- [TEKS BACAAN]:
= = = = =

Bicara Isu Palestina: BSA UAD Adakan Seminar Nasional
Sampai saat ini rakyat Palestina masih terus berjuang melawan penjajahan dan penindasan yang dilakukan oleh kaum Zionis Israel. Tentara Yahudi telah membunuh kaum wanita dan anak-anak secara membabi buta. Rumah, sekolah, dan rumah sakit habis dihancurkan oleh Zionis, nyawa manusia seakan tak ada harganya. Konflik ini merupakan salah satu konflik terpanjang dan sudah ada sejak zaman dahulu. Oleh karena itu, perlu bagi semuanya untuk selalu mengingat perjuangan dan pengorbanan warga Palestina.
Selaras dengan hal itu, Himpunan Mahasiswa Program Studi (HMPS) Bahasa dan Sastra Arab (BSA) Universitas Ahmad Dahlan (UAD) Yogyakarta mengadakan seminar nasional tentang Palestina sebagai bentuk dukungan dan upaya agar selalu mengingat perjuangan Palestina. Seminar ini merupakan salah satu rangkaian acara Arabic World Festival (Awfest) ke-6 BSA UAD yang diselenggarakan pada Jumat, 5 Januari 2024 di Ruang Amphitarium Kampus IV UAD dan disiarkan secara langsung melalui kanal YouTube. “Palestina Membara, Apa Kontribusi Kita?” merupakan tema yang diusung dalam kegiatan seminar. Acara tersebut diikuti oleh seluruh peserta seminar, peserta lomba, dan panitia.
Seminar nasional dipandu oleh Ahmad Zaki Annafiri, S.Pd.I, M.Ed. selaku moderator. Ia selama ini juga dikenal sebagai dosen BSA UAD. Hadir sebagai pembicara yakni Koordinator Fungsi Timur Tengah & Afrika Pusat Strategi Kebijakan Kawasan Aspasaf, Badan Strategi Kebijakan Luar Negeri (BSKLN), Kementerian Luar Negeri Akhmad Masbukhin, M.S.I. selaku pemateri.
Terdapat banyak upaya yang sudah dilakukan masyarakat dalam memperjuangkan Palestina, perjuangan untuk mengingatkan atau menghidupkan kembali apa yang terjadi di Palestina. Sebab, Palestina memang berjasa besar dalam eksistensi saat ini.
Konflik Palestina-Israel adalah satu-satunya konflik dalam sejarah dunia yang memiliki durasi sangat panjang. Konflik tersebut menjadi satu-satunya konflik yang reperkusinya menjangkau hingga ke seluruh dunia, jauh melampaui batas-batas tanah yang dipersengketakan. Konflik Palestina-Isrrael juga telah mengalami mutasi eksistensi, yakni tidak lagi menjadi sekadar sengketa teritorial tetapi juga telah menjadi salah satu defining symbols dalam konstelasi politik modern internasional. Dengan adanya konflik Palestina-Israel sekarang, dijadikan semacam identitas bagi negara-negara sekitar, contohnya negara-negara Islam.

= = = = =

- [ISI DATA]:
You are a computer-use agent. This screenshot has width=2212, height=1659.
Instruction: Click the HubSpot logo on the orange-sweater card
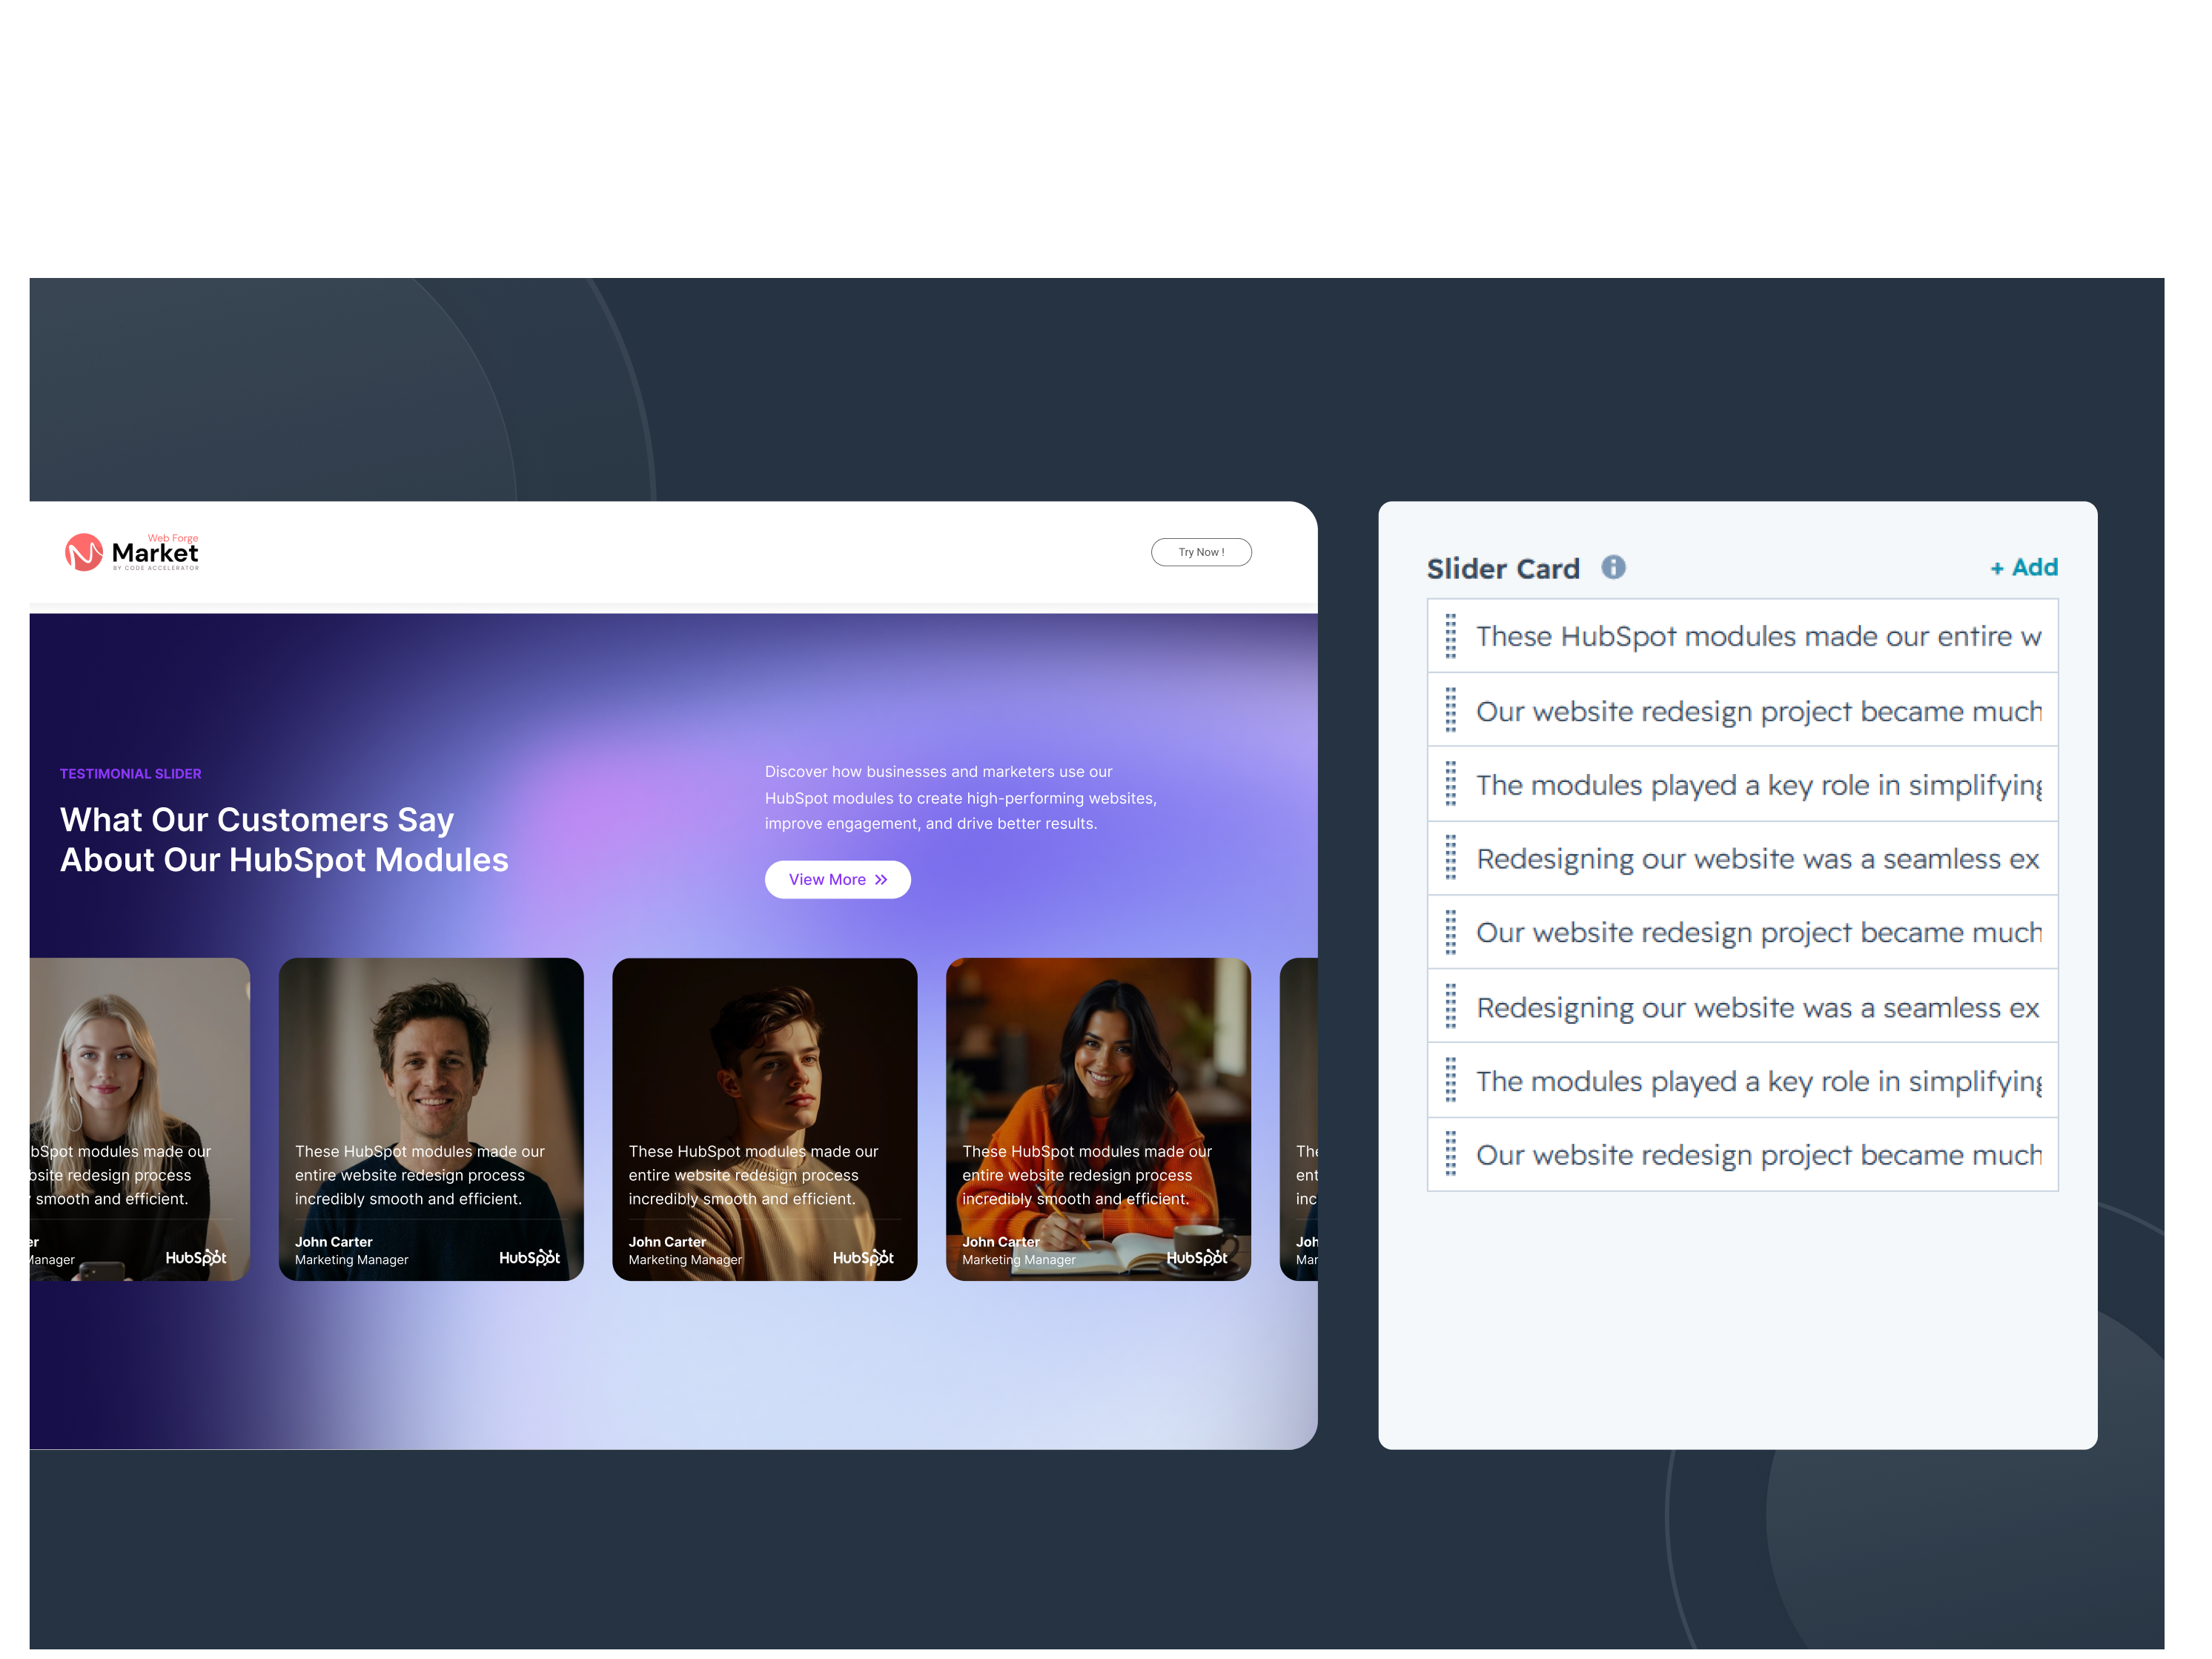pos(1197,1257)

= = = = =

Salin semua bagian dari berita tentang seminar Palestina, mulai dari "Terdapat banyak upaya" sampai dengan "eksistensi saat ini.". Baris-baris data di atas tidak perlu dipakai.

Terdapat banyak upaya yang sudah dilakukan masyarakat dalam memperjuangkan Palestina, perjuangan untuk mengingatkan atau menghidupkan kembali apa yang terjadi di Palestina. Sebab, Palestina memang berjasa besar dalam eksistensi saat ini.